(Dataset records Opens)

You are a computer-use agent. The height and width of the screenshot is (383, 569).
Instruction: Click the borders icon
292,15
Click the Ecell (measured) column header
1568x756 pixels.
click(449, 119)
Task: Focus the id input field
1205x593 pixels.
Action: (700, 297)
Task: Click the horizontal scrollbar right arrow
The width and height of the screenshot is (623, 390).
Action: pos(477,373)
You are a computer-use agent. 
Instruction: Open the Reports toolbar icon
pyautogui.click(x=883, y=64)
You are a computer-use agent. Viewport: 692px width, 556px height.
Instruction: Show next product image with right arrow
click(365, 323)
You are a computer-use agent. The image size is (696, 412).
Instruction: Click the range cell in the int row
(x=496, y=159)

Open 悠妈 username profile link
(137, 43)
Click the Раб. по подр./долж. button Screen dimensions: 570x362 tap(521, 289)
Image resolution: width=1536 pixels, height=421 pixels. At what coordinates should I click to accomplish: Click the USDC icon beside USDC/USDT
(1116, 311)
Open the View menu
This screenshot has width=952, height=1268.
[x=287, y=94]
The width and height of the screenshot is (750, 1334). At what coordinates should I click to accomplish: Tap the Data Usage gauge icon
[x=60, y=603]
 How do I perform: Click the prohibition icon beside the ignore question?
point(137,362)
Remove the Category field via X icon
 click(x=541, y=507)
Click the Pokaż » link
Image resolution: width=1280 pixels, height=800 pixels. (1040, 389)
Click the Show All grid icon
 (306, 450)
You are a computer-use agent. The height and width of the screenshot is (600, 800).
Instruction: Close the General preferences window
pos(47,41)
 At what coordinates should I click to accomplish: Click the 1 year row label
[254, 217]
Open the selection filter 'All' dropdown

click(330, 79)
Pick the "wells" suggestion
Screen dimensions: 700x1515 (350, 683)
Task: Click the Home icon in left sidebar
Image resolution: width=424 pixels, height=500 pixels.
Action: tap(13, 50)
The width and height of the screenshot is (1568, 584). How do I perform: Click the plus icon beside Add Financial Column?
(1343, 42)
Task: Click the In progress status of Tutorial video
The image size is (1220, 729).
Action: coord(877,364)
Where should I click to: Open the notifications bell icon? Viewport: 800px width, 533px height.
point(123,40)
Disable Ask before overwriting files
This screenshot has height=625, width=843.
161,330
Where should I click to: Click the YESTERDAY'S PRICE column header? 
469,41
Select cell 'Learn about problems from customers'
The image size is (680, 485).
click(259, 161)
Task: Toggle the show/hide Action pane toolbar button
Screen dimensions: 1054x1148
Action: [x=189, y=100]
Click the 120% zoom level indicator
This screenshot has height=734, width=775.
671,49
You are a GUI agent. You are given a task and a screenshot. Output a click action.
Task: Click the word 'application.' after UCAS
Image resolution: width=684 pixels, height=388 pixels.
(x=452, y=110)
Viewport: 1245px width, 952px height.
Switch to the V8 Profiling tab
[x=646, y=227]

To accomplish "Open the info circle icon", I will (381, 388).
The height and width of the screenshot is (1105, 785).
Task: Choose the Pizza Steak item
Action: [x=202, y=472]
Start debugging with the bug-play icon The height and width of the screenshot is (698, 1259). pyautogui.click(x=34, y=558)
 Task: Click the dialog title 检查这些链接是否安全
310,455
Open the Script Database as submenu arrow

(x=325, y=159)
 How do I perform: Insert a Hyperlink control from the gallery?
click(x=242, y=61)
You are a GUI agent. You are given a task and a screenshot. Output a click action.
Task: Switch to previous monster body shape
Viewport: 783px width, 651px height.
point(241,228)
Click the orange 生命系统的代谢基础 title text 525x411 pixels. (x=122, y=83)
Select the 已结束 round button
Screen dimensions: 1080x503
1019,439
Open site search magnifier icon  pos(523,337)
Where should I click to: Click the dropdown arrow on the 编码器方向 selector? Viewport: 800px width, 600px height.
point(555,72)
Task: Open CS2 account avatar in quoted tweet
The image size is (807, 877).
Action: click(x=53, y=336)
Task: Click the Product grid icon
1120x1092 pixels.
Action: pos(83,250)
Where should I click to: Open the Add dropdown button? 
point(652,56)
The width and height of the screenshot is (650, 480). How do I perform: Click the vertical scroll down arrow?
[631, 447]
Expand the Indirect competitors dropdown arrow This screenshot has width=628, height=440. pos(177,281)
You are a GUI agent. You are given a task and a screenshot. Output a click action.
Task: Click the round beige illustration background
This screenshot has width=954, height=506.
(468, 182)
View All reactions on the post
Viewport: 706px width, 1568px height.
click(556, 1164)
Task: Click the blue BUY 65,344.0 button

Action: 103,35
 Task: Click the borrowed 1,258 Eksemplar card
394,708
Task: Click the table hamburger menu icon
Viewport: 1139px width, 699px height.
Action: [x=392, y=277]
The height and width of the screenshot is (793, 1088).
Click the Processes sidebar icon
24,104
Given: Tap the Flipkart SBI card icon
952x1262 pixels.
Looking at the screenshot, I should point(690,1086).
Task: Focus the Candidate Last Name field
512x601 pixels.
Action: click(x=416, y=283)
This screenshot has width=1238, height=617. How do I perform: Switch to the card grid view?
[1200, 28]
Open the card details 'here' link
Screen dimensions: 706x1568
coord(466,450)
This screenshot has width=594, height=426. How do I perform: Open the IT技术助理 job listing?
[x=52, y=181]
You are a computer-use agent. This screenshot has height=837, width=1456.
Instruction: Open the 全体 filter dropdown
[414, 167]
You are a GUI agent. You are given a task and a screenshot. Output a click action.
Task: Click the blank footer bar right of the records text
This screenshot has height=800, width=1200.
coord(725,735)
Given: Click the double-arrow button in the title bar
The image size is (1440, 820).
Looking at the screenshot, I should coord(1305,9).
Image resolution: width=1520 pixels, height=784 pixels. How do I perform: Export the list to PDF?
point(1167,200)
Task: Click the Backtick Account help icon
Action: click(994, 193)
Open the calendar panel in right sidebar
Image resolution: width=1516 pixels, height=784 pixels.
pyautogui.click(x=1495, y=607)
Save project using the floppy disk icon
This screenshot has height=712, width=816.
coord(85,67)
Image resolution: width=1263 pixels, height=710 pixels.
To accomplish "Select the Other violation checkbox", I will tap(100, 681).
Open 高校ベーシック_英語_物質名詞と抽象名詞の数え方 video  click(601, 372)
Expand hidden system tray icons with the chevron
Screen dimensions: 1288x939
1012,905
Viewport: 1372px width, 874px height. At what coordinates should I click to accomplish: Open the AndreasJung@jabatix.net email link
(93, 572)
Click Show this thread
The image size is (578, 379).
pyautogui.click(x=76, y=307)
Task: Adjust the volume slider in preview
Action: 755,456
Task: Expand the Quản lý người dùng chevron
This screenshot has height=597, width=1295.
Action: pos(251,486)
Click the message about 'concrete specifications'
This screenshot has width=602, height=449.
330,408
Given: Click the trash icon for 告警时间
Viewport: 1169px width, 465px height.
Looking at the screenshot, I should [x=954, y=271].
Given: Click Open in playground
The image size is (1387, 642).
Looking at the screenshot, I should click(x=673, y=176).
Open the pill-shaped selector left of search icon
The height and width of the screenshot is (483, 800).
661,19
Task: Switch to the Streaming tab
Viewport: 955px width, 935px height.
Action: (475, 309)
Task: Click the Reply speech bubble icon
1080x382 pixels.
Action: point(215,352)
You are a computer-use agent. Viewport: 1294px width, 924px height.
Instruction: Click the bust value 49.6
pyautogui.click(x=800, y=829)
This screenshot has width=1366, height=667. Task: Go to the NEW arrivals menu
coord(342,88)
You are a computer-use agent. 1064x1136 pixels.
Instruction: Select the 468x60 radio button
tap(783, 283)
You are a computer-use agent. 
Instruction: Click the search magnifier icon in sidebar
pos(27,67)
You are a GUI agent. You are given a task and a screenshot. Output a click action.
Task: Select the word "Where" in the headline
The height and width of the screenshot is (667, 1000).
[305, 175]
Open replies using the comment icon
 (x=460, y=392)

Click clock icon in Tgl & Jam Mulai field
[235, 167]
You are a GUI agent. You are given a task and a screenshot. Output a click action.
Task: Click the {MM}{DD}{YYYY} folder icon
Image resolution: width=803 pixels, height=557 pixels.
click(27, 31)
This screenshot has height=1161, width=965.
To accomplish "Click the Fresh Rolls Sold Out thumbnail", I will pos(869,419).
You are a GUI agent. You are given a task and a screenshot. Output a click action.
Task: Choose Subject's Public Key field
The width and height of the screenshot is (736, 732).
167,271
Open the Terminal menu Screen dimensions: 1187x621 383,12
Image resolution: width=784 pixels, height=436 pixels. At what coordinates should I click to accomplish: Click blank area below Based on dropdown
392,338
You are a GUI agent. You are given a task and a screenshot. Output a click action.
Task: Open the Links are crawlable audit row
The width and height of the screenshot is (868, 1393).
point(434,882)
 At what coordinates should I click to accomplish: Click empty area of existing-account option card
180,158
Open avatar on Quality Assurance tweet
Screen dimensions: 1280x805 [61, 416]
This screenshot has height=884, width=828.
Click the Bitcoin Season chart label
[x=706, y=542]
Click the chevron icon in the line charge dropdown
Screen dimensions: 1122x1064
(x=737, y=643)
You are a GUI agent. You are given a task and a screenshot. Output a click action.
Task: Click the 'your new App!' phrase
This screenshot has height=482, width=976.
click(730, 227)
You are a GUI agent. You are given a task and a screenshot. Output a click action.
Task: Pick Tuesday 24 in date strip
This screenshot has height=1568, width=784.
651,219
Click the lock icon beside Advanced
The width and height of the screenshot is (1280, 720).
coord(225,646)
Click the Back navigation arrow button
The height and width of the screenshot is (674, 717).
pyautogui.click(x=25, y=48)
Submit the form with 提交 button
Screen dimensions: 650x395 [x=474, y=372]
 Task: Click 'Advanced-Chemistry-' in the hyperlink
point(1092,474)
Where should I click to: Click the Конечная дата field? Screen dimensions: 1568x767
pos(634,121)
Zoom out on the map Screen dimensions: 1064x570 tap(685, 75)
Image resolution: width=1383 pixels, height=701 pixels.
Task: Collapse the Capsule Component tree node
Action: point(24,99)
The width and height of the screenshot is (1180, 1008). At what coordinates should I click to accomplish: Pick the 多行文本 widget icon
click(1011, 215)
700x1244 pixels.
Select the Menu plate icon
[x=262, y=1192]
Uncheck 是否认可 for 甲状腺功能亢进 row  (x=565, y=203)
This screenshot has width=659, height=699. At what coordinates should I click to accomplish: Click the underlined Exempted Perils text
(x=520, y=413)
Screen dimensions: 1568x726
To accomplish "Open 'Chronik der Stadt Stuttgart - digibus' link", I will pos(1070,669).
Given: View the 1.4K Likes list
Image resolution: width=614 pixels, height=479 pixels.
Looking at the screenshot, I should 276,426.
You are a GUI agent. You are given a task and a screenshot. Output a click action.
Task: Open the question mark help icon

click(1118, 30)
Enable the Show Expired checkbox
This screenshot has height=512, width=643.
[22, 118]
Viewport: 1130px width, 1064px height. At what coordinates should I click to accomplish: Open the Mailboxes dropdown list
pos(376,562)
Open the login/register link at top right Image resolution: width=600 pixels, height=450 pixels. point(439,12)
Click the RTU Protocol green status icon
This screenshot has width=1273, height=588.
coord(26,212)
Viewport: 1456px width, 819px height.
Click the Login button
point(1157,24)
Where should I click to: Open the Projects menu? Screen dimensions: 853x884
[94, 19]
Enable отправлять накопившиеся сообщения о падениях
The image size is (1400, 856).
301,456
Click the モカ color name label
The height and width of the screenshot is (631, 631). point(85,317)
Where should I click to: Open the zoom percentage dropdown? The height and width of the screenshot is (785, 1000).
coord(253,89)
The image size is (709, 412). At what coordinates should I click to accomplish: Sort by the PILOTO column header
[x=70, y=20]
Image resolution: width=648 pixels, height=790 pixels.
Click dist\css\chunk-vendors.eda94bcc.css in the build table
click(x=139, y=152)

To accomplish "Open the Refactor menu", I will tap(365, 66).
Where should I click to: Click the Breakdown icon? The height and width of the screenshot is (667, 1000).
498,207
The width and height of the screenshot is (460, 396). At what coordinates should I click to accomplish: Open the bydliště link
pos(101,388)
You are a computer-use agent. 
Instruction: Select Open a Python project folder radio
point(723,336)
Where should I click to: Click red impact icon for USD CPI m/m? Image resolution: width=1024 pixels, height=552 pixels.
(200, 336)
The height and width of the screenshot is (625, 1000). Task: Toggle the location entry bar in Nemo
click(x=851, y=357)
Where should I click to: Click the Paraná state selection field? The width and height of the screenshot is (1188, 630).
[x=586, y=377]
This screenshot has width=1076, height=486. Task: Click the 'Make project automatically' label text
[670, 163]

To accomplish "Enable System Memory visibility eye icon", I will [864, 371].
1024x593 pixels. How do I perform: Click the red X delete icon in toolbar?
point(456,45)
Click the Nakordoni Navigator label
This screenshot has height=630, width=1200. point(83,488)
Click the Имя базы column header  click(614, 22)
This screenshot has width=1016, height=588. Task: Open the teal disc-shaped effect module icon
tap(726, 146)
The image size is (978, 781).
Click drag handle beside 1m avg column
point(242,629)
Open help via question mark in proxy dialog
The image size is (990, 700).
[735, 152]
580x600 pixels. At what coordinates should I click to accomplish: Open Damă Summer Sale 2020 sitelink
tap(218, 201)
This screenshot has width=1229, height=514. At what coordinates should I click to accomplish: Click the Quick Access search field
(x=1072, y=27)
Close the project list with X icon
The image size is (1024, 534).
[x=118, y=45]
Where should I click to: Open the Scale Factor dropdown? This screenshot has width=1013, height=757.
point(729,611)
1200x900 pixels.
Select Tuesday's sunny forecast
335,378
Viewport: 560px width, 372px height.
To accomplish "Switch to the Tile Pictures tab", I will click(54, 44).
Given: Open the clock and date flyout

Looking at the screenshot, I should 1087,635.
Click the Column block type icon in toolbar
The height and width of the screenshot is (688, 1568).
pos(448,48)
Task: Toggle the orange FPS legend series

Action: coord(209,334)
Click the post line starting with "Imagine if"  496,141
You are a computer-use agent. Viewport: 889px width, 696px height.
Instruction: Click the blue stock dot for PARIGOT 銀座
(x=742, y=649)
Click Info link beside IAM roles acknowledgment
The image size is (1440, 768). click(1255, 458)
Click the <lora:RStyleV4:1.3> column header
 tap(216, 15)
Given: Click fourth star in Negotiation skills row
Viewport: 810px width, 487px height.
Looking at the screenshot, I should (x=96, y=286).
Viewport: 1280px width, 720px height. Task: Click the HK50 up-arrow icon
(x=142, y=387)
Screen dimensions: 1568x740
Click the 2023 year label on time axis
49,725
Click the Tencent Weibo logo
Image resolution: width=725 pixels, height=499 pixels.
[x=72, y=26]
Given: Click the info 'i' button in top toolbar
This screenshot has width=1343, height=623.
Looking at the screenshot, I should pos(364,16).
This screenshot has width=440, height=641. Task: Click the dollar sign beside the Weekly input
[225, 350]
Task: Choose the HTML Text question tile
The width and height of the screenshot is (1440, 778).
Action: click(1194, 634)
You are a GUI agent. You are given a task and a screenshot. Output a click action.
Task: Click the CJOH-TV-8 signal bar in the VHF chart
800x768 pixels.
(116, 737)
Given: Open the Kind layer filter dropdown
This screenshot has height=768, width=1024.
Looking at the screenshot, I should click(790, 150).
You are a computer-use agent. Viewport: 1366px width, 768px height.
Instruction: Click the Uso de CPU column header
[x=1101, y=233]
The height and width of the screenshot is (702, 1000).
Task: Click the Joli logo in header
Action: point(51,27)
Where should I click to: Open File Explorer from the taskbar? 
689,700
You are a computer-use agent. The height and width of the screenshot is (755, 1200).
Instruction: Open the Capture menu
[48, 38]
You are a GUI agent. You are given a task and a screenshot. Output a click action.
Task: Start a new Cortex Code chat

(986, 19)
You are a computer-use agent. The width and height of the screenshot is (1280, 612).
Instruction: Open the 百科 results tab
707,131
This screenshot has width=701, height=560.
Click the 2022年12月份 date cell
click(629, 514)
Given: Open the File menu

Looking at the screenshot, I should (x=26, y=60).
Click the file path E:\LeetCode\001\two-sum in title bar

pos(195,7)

(Dataset records Closes)

| Work request |
Using the entries shown above, reproduce verbatim the lines from the line bearing "Given: Click the info" to the line bearing "You are a computer-use agent. Viewport: 1366px", inclusive.

| Task response |
Given: Click the info 'i' button in top toolbar
This screenshot has width=1343, height=623.
Looking at the screenshot, I should pos(364,16).
This screenshot has width=440, height=641. Task: Click the dollar sign beside the Weekly input
[225, 350]
Task: Choose the HTML Text question tile
The width and height of the screenshot is (1440, 778).
Action: click(1194, 634)
You are a GUI agent. You are given a task and a screenshot. Output a click action.
Task: Click the CJOH-TV-8 signal bar in the VHF chart
800x768 pixels.
(116, 737)
Given: Open the Kind layer filter dropdown
This screenshot has height=768, width=1024.
Looking at the screenshot, I should click(790, 150).
You are a computer-use agent. Viewport: 1366px width, 768px height.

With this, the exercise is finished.